Generations later, man is consumed by only more darkness, as their wickedness was not only reflected against nature but against themselves. The Creator grows tired of what man has become and decides to wipe the Earth of all but the innocent – the creatures that roam the Earth. Through the form of dream, The Creator then reaches out to Noah (Russell Crowe) the descendent of Seth, to fulfill this task. Noah, who is confused by what is initially asked from him, only recognizes one thing in the dream, a mountain where his grandfather Methuselah (Anthony Hopkins) rests. Noah and his family set off to his grandfather to gather more knowledge of what The Creator asks from him. While on their way, Noah and his family come across a little girl, Ila (Emma Watson), who has a wound in her stomach and has been left to die. Noah takes her into the family and with the help of his wife Naameh (Jennifer Connelly) they get her into healthy shape, but due to her injury she will never be able to bare a child.
As Noah and his family get closer to their destination, they are captured by The Watchers, who are no longer fond of man as he has betrayed them in the past. They leave Noah and his family in a pit to rot and die but that is until one of The Watchers, Samyaza (Nick Nolte), decides to help the family on their quest and frees them. When Noah arrives to his grandfather, he receives another message from The Creator and is now certain what he must do. As Noah leaves, Methuselah hands Noah a seed and tells him to plant it, which will later create thousands of trees to aide Noah in creating an ark.
With the help of The Watchers, Noah begins to build the ark. As animals begin to make their journey towards the ark, so does man. Tubal-cain (Ray Winstone) and his army of man follow the animals towards the ark and once Noah enlightens them about the purpose of the ark and what The Creator intends to do with mankind, Tubail-cain demands that man should be allowed on the ark instead of the animals. But Noah stays strong to The Creator’s words and denies him access but Tubail-cain is too stubborn and swears to come back. Noah must now hurry and finish the ark before war breaks out with Tubail-cain and his army of men while also having to worry about tensions building amongst his own family.

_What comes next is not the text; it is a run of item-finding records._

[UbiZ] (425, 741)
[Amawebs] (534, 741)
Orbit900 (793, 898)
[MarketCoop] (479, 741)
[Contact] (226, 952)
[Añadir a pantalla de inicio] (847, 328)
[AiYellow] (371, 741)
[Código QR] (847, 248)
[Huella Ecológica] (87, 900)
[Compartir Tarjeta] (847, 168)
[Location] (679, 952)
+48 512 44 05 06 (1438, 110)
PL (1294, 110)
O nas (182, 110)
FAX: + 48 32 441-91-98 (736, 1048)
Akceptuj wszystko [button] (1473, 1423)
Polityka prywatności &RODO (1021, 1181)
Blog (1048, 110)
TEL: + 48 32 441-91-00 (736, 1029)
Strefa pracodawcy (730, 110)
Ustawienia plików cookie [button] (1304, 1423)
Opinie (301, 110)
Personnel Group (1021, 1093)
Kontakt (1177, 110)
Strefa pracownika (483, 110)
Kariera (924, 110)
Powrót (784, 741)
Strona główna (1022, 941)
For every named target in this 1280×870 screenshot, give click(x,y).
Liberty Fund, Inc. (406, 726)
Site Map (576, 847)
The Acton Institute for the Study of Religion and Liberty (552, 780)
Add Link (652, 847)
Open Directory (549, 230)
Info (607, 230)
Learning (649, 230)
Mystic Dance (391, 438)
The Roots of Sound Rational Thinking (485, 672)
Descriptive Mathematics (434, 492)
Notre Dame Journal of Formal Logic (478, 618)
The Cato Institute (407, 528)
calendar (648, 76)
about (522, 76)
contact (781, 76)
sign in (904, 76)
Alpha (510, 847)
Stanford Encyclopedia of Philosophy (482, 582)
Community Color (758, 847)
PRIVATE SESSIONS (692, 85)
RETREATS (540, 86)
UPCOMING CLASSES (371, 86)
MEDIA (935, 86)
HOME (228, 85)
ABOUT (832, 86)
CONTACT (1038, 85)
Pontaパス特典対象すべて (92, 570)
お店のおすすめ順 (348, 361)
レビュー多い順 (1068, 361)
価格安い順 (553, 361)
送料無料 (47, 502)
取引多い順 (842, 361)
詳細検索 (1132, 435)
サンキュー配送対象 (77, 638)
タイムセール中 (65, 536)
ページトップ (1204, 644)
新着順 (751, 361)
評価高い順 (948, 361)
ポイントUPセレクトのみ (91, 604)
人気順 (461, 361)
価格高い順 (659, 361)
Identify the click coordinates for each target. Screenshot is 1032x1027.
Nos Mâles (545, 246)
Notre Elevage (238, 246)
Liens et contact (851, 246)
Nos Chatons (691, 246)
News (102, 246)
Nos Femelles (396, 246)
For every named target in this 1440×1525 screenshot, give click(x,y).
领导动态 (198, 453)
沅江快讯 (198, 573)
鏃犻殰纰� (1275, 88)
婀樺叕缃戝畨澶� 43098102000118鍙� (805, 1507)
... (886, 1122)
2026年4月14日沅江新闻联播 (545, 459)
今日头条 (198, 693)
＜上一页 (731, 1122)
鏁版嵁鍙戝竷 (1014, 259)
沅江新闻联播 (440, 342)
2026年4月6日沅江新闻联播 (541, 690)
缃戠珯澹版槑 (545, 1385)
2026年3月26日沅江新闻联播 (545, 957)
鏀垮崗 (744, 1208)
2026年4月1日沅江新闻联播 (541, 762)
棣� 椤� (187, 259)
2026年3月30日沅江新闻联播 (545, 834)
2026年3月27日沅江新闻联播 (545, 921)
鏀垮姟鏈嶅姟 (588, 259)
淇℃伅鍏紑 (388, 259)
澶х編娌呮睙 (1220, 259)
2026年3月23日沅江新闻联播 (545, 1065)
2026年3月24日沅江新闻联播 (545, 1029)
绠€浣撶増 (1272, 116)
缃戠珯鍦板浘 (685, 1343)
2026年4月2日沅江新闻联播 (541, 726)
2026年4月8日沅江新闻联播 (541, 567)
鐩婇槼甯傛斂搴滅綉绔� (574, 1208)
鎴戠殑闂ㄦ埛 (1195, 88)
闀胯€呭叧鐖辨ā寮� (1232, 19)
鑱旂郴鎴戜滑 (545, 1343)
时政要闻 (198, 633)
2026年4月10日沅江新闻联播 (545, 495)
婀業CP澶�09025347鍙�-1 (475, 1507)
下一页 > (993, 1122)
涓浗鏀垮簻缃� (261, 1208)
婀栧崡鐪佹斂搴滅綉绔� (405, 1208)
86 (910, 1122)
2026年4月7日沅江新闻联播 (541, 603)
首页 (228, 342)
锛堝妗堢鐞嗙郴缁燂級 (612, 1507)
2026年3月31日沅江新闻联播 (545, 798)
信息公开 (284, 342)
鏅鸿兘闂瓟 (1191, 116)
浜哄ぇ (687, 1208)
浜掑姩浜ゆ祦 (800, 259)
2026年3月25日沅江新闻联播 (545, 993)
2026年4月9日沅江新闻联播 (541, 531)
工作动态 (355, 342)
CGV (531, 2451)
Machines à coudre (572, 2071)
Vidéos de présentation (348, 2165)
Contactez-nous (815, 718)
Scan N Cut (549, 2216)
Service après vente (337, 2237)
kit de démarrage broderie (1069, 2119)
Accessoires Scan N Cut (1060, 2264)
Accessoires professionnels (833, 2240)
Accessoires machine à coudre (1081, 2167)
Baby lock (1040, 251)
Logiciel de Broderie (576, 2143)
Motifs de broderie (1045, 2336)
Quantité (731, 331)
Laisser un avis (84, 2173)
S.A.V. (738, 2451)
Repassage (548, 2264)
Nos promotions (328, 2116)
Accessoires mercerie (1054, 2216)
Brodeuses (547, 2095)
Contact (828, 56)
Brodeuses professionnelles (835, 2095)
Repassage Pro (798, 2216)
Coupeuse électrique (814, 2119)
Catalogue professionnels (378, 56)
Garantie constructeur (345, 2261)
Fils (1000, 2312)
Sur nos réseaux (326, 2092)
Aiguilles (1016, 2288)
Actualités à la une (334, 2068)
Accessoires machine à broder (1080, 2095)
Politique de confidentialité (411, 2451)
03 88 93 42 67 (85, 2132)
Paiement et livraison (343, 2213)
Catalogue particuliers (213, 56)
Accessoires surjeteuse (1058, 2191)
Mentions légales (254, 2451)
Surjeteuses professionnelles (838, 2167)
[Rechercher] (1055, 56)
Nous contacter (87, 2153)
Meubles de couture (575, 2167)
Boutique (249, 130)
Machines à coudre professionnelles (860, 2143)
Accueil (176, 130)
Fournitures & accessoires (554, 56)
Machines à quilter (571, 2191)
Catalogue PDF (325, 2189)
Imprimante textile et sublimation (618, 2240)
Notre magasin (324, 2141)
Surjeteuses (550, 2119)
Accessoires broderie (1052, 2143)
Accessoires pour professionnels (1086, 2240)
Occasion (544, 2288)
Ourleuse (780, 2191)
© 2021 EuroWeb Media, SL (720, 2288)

Noah is yet another beautiful masterpiece from director Darren Aronofsky (Black Swan) as the visuals, cinematography, dialogue and acting were brilliant in every aspect of the word. The tale of Noah could be found in the book of Genesis 6-8, a mere three chapters of many that can be found in the Bible. With Noah being a length of 139 minutes, Aronofsky adds his own interpretation of the three chapters to the film.
Aronofsky got many things correct but not all. The tale of The Watchers, Noah’s family and age/time span, the fight scenes, the events that occurred on the ark and Noah’s downfall were all inaccurate when referred to the Bible. But does this really take away from the film? If you are one who lives for every word in the Bible than you might be drawn away from the film but if that is not the case this film is nothing but spectacular.
Overall, Noah is a beautiful film and one that if you do decide to go see it in theaters, I highly recommend getting the FULL movie experience by seeing it in IMAX, as the visuals of this film are worth every extra cent. But, if you are one who might be conflicted with the film due to your views of the Bible then I still recommend taking out your wallets for the film and purchasing the movie on Blu-Ray to develop an opinion. Seeing this film on Netflix or any other format would not do the film any justice.